= Beginning of Section =
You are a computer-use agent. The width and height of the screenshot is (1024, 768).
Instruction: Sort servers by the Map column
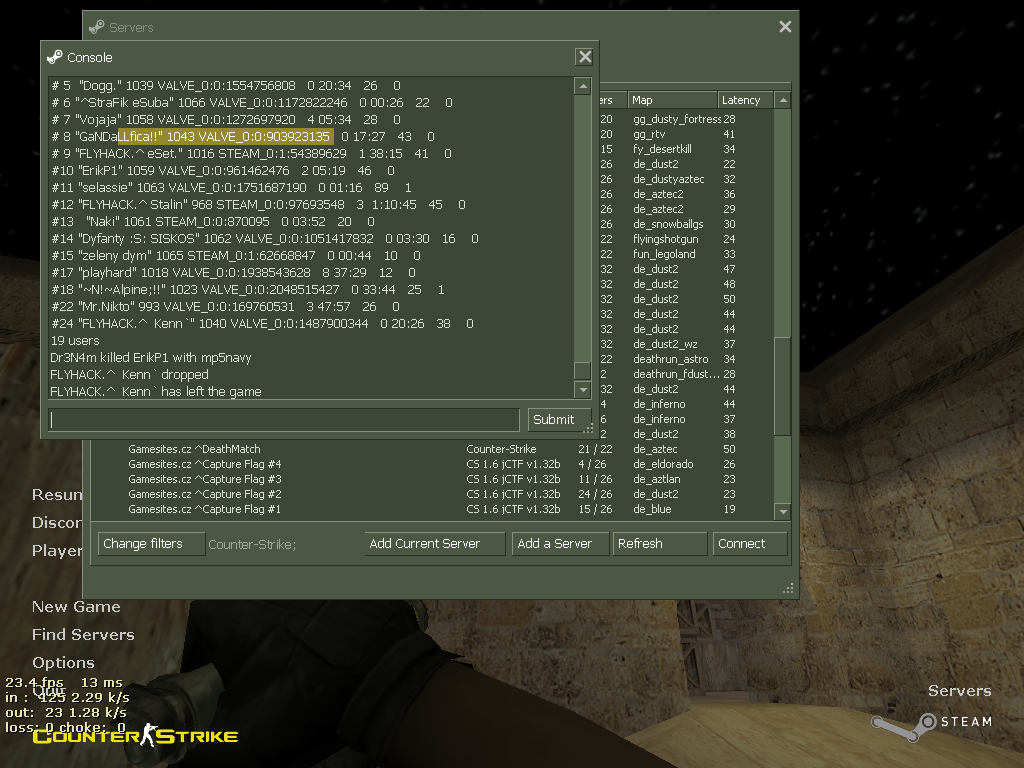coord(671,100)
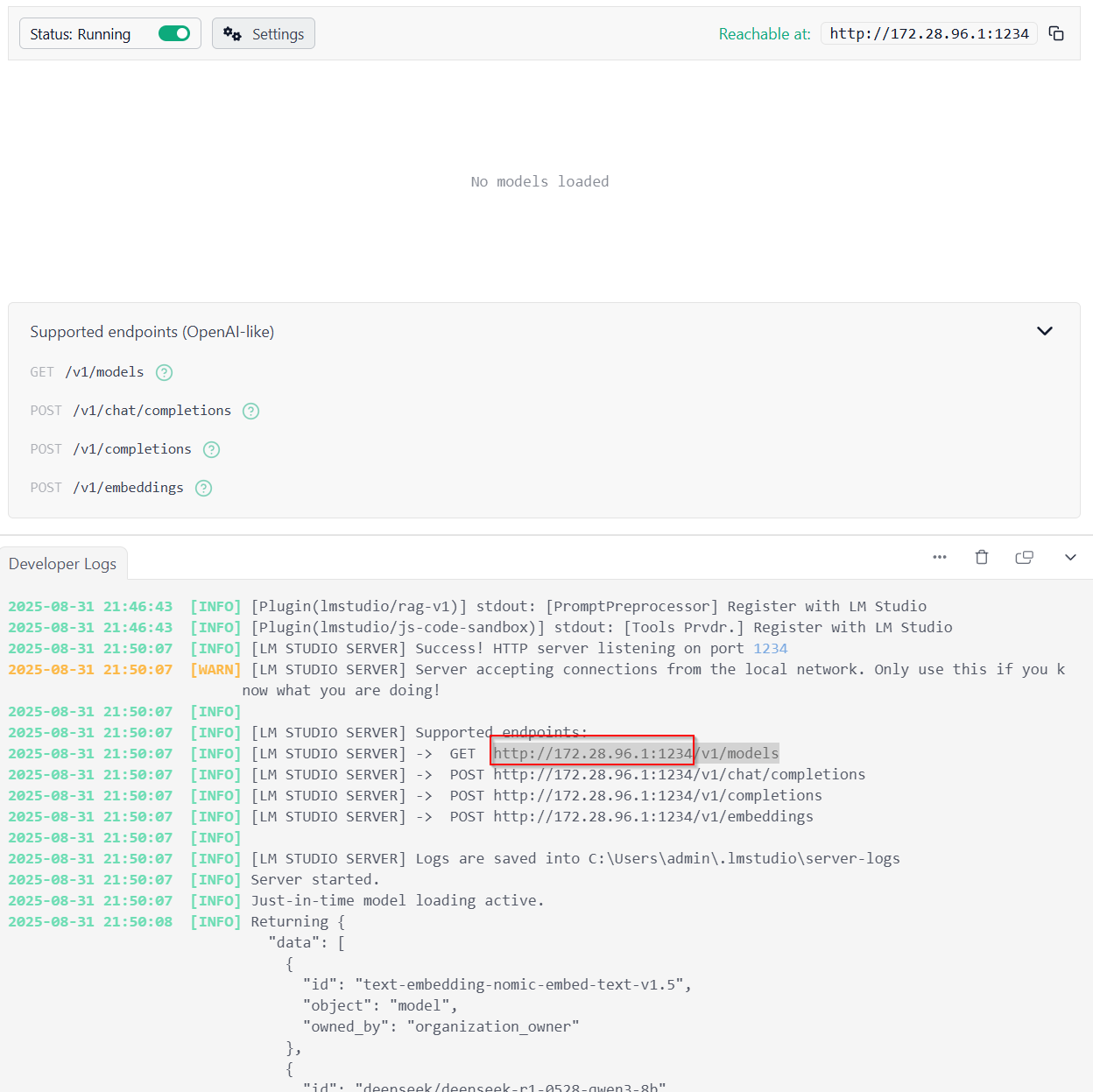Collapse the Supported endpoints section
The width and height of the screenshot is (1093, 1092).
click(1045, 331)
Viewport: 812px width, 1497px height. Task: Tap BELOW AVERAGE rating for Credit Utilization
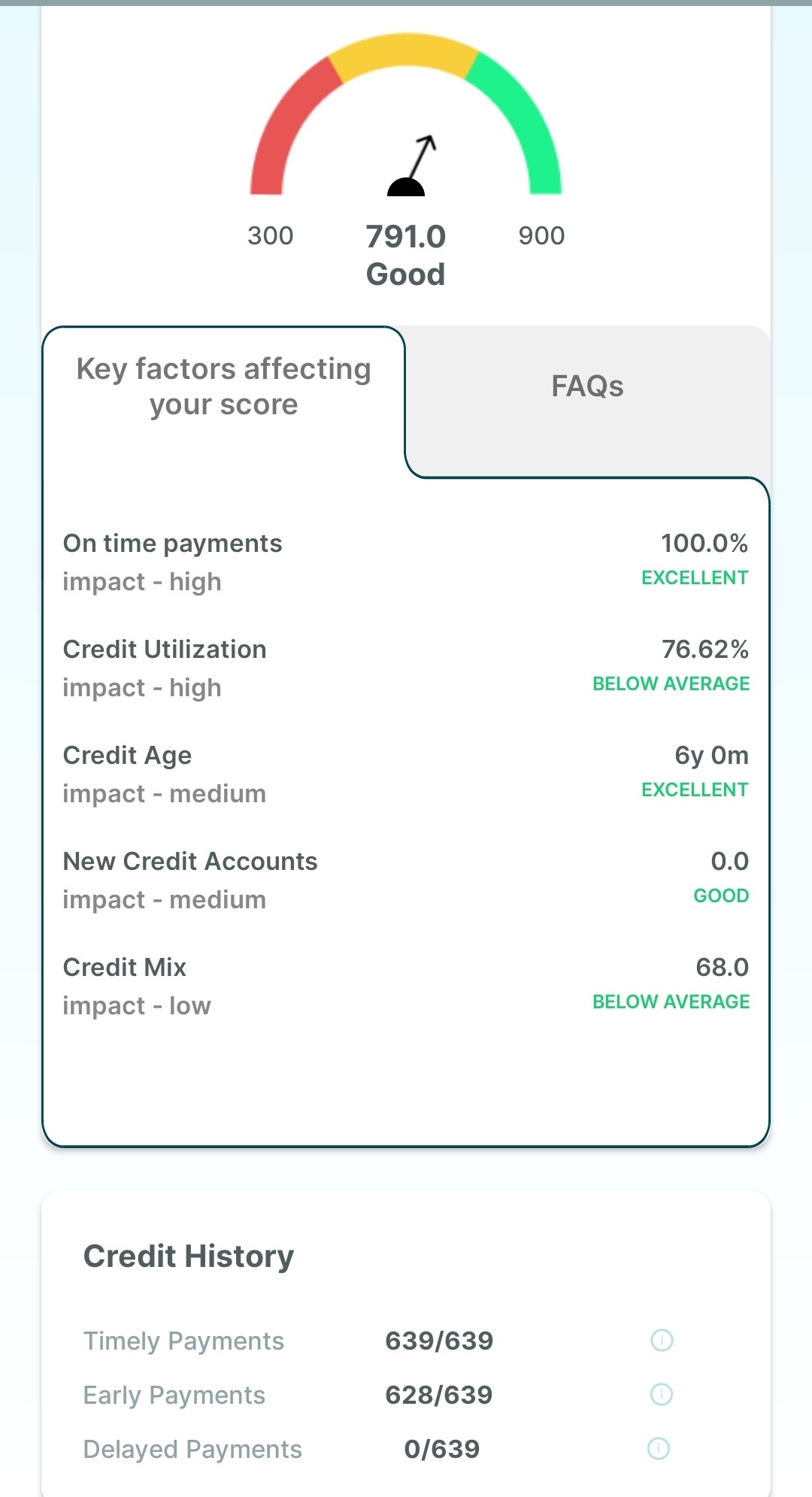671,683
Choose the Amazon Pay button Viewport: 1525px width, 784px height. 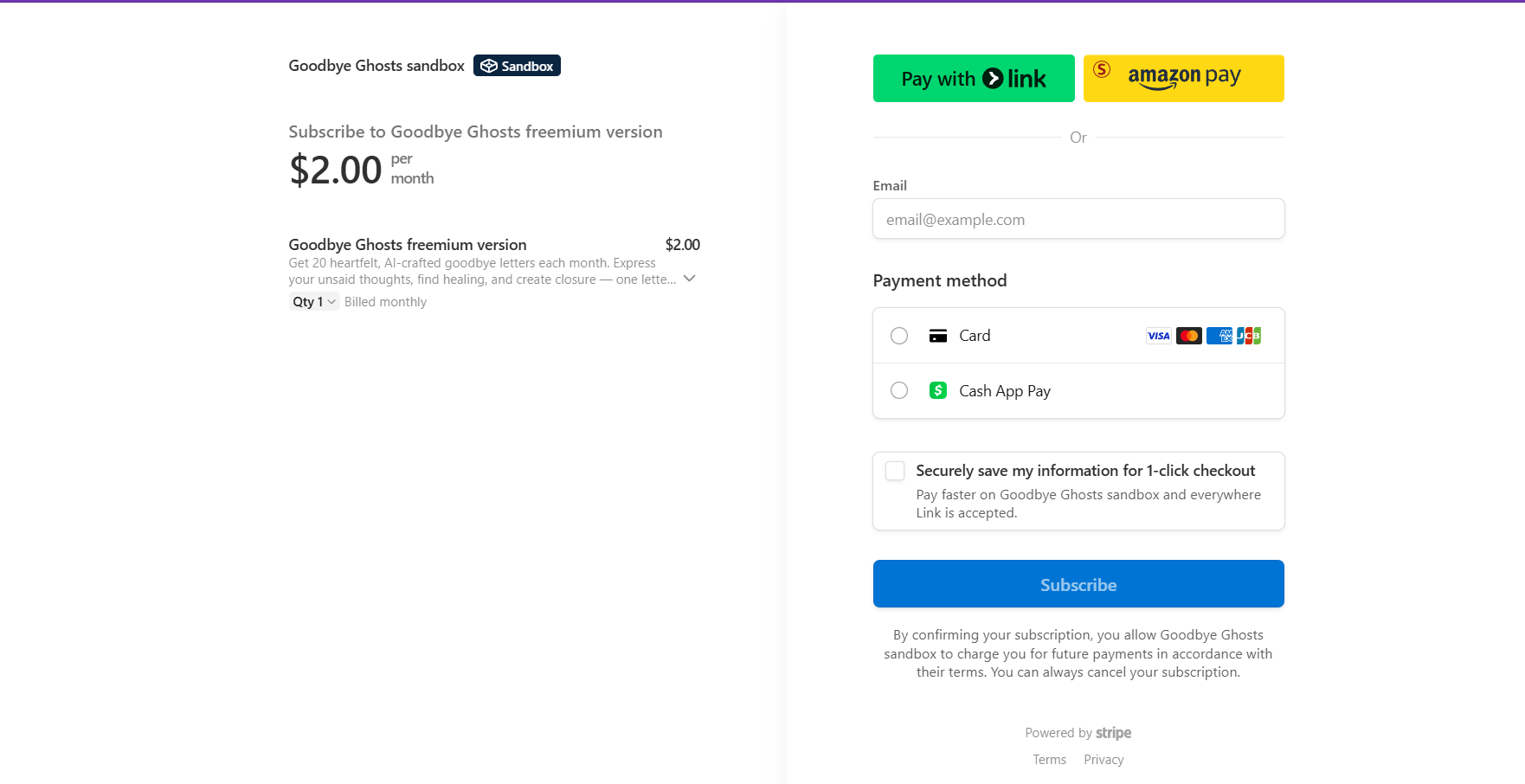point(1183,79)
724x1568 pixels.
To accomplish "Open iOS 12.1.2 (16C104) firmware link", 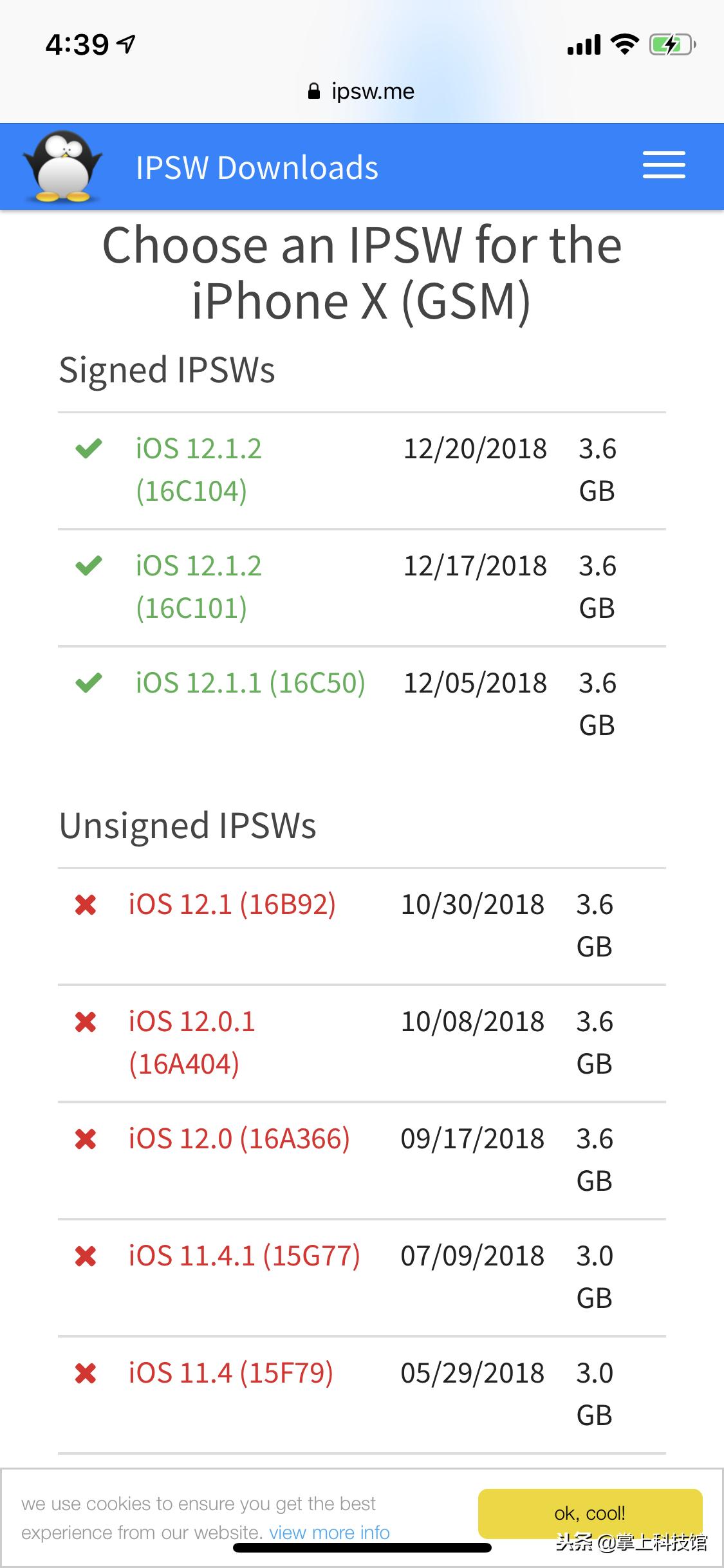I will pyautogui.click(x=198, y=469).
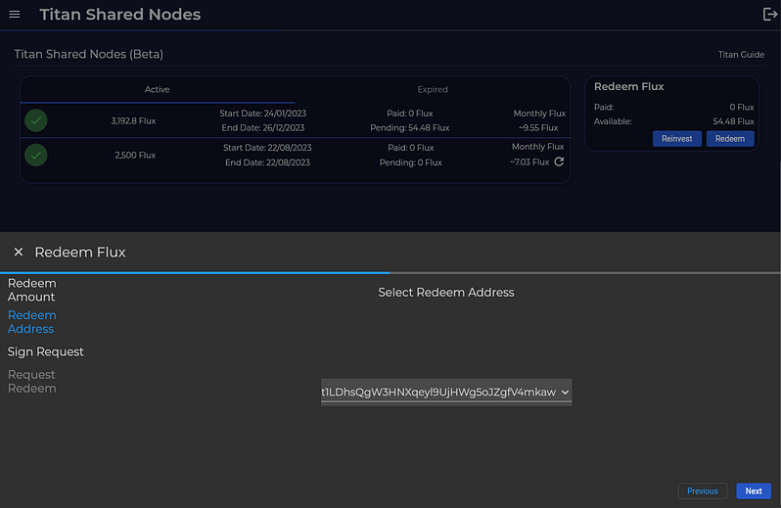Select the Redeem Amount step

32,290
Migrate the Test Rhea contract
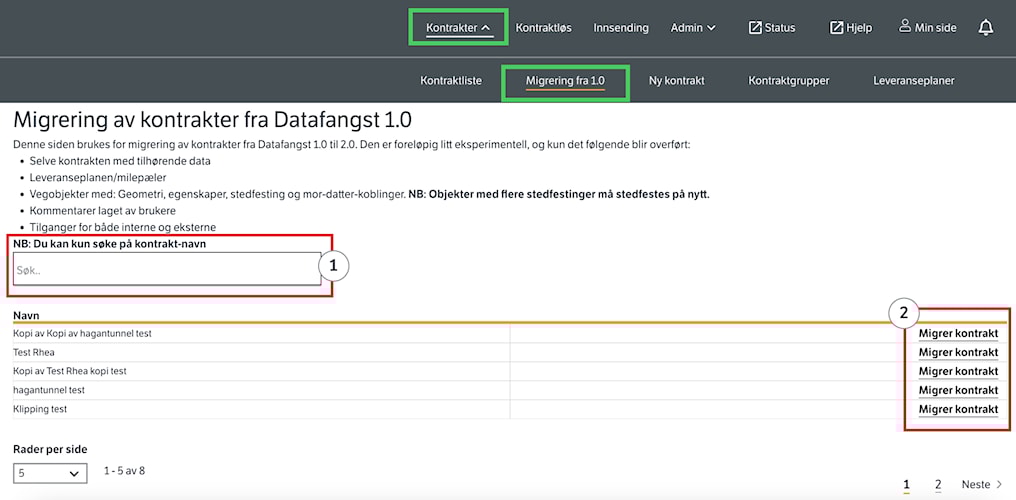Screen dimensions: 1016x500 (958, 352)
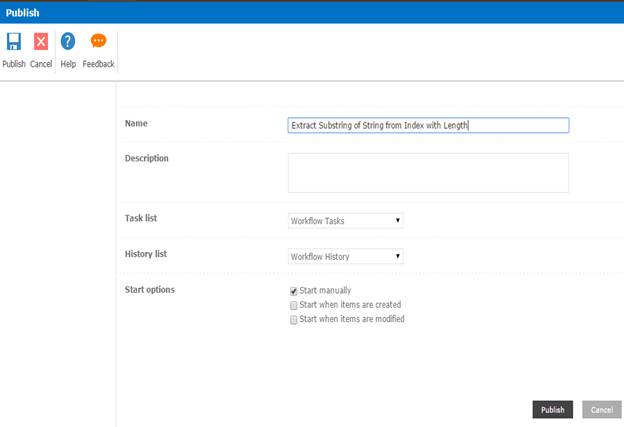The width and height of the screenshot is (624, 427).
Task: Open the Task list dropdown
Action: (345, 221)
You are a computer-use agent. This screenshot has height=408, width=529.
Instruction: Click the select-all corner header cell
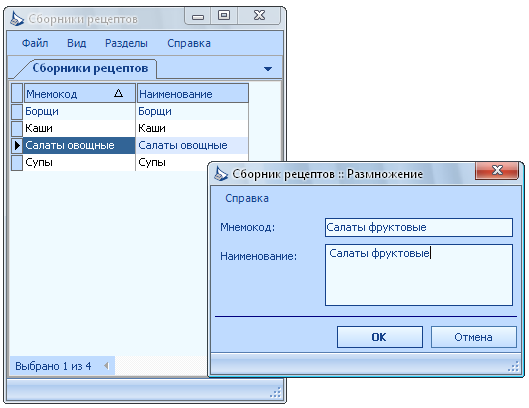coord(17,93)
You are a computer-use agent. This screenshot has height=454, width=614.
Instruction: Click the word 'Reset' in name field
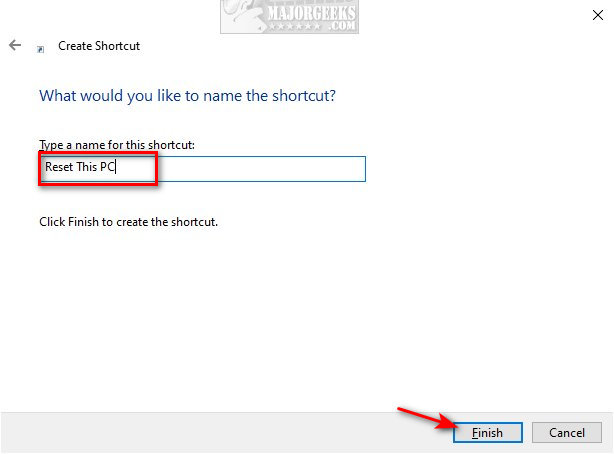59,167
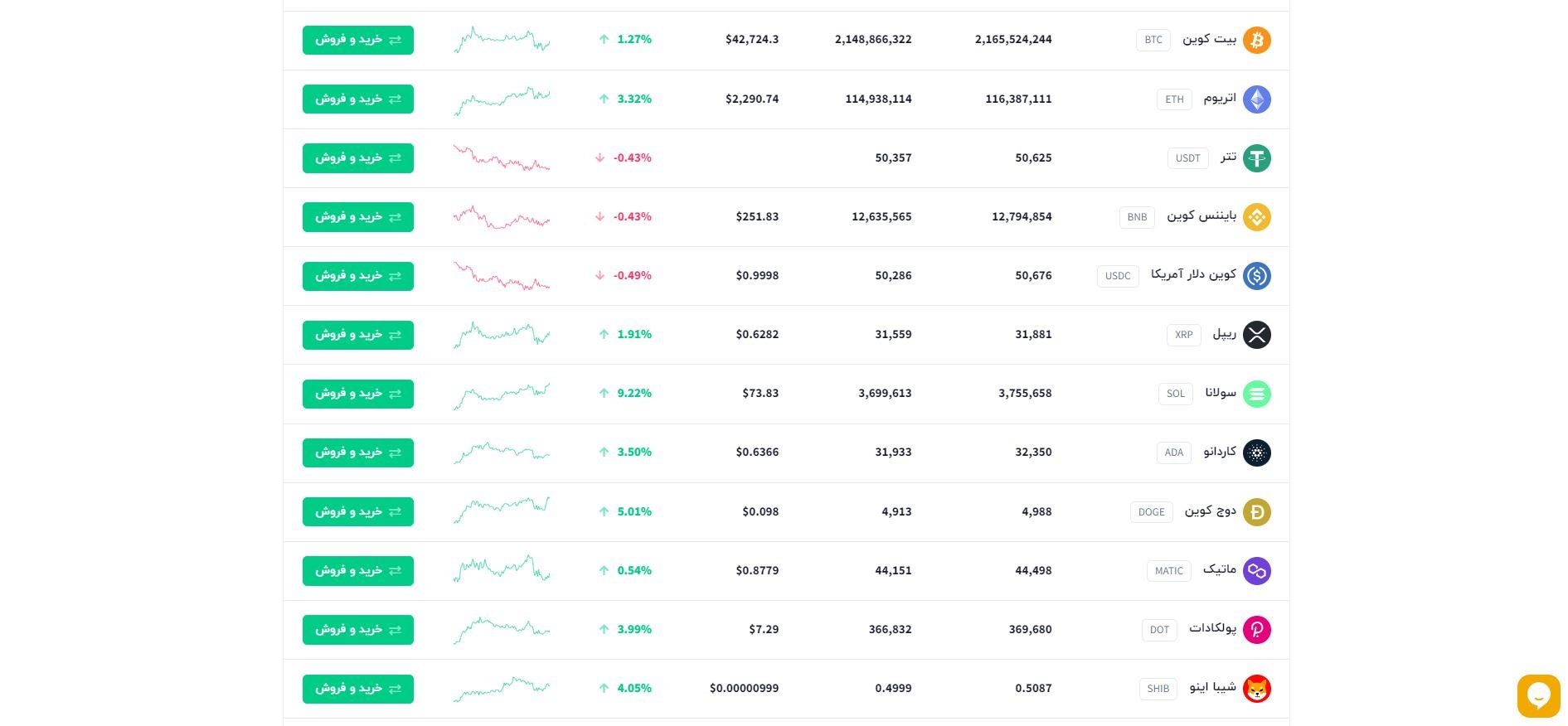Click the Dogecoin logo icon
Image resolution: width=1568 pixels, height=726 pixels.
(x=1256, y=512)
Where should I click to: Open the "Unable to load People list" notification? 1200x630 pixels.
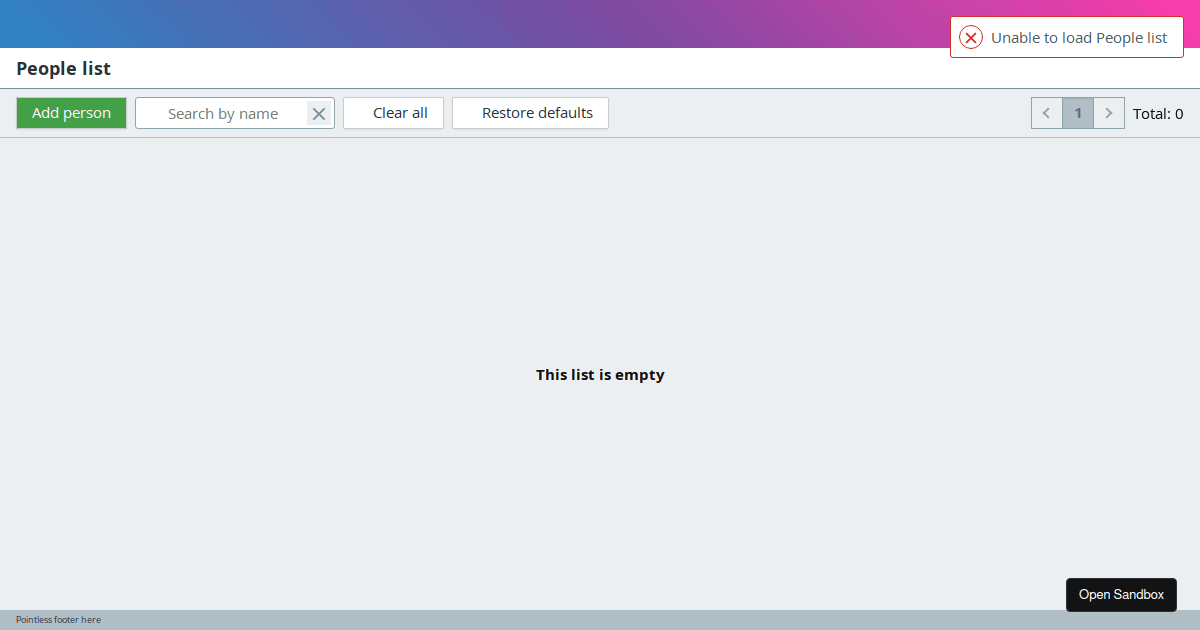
= End of Section =
Check every line of the data above for the string "agent", and copy those that have it.

You are a computer-use agent. The width and height of the screenshot is (1024, 768).
You are a computer-use agent. This screenshot has height=408, width=529.
You are a computer-use agent. This screenshot has height=454, width=614.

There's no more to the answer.